Ces mosquées ont été érigées entre le XVIe et le XVIIIe siècle et ont la particularité d’être construites en terre cuite et autres matériaux originaux tels que des poteries ou encore des œufs d’autruche, ce qui leur a permis de s’adapter au climat humide et chaud du nord du pays.

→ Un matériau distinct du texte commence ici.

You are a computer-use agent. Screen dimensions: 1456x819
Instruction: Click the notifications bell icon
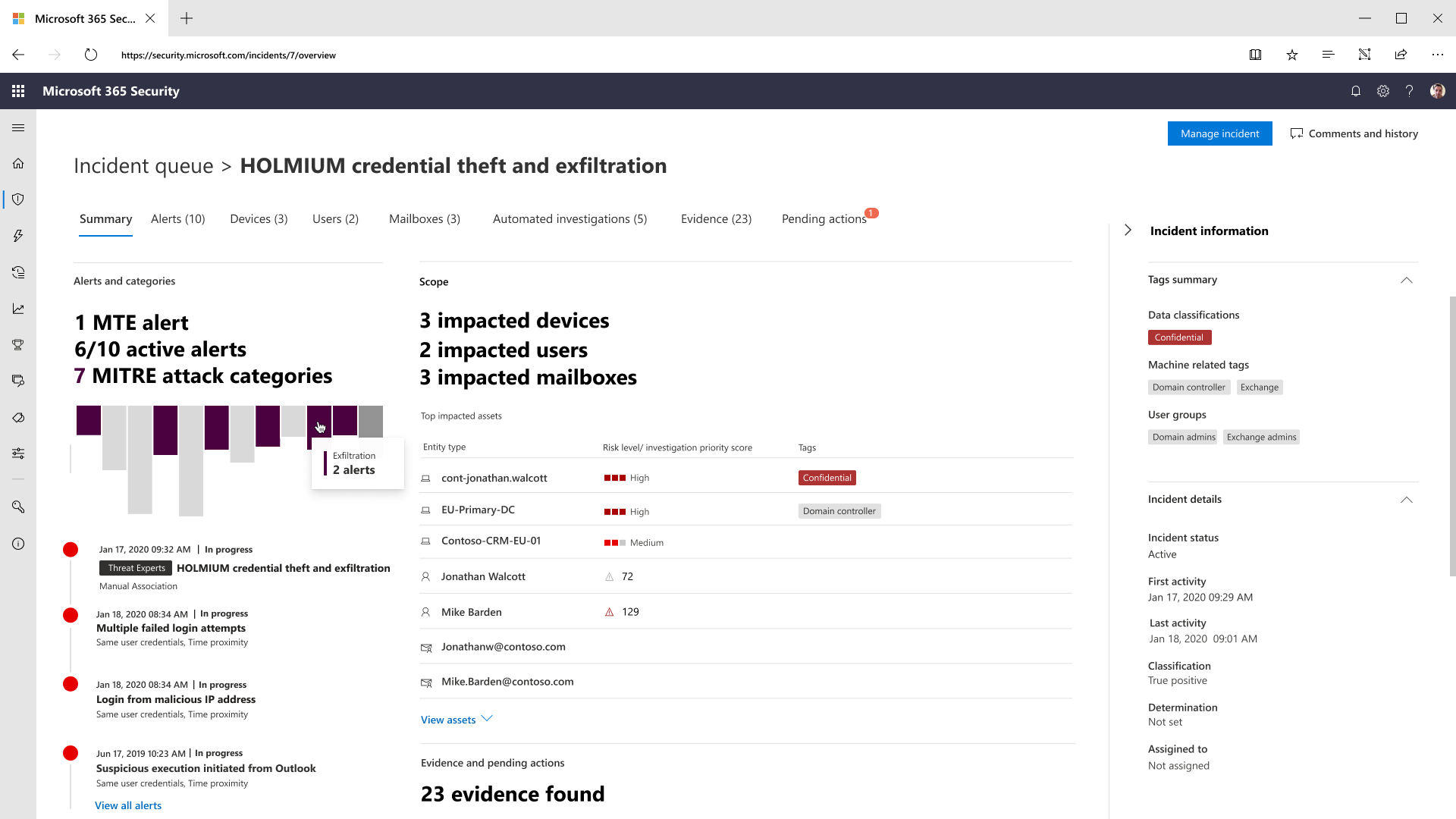pyautogui.click(x=1356, y=91)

Le directeur du Centre du Patrimoine Mondial de l’UNESCO a salué le caractère unique et l’ingéniosité architecturale de ces mosquées, les qualifiant de véritables symboles de l’histoire et de la culture ivoiriennes et africaines, déclarant que ces mosquées appartiennent désormais à l’humanité.

Un Patrimoine à Défendre, une Fierté à Partager

La Côte d’Ivoire est l’un des pays africains les mieux représentés au Patrimoine Mondial de l’UNESCO, avec cinq sites couvrant à la fois la richesse naturelle et la profondeur culturelle du pays. Ces reconnaissances ne sont pas des acquis figés : elles impliquent des obligations de préservation, de gestion et de transmission aux générations futures.

Chaque site inscrit est une invitation au voyage, à la connaissance et à l’émerveillement. Ils rappellent que la Côte d’Ivoire, bien au-delà de son dynamisme économique, est une nation dont l’âme se lit dans ses forêts millénaires, ses mosquées de banco et ses quartiers coloniaux baignés de soleil.